# Dataset records
+ + + + +

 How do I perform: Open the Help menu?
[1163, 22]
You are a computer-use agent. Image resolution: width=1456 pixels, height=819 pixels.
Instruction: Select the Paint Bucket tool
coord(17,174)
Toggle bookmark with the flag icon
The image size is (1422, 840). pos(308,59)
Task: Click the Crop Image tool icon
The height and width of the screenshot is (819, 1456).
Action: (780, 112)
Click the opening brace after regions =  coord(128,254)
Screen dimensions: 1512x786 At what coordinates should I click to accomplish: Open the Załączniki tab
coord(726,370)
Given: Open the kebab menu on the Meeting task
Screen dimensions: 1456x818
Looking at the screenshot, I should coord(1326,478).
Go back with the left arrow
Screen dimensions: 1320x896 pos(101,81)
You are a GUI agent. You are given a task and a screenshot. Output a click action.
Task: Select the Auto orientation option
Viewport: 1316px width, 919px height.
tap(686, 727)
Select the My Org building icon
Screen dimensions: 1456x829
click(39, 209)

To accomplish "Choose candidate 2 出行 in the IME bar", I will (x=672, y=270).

+ + + + +

# Work to be completed
Locate the string "agent" in the listing above and copy every line where it occurs.

# Exercise response
You are a computer-use agent. Image resolution: width=1456 pixels, height=819 pixels.
You are a GUI agent. You are given a task and a screenshot. Output a click action.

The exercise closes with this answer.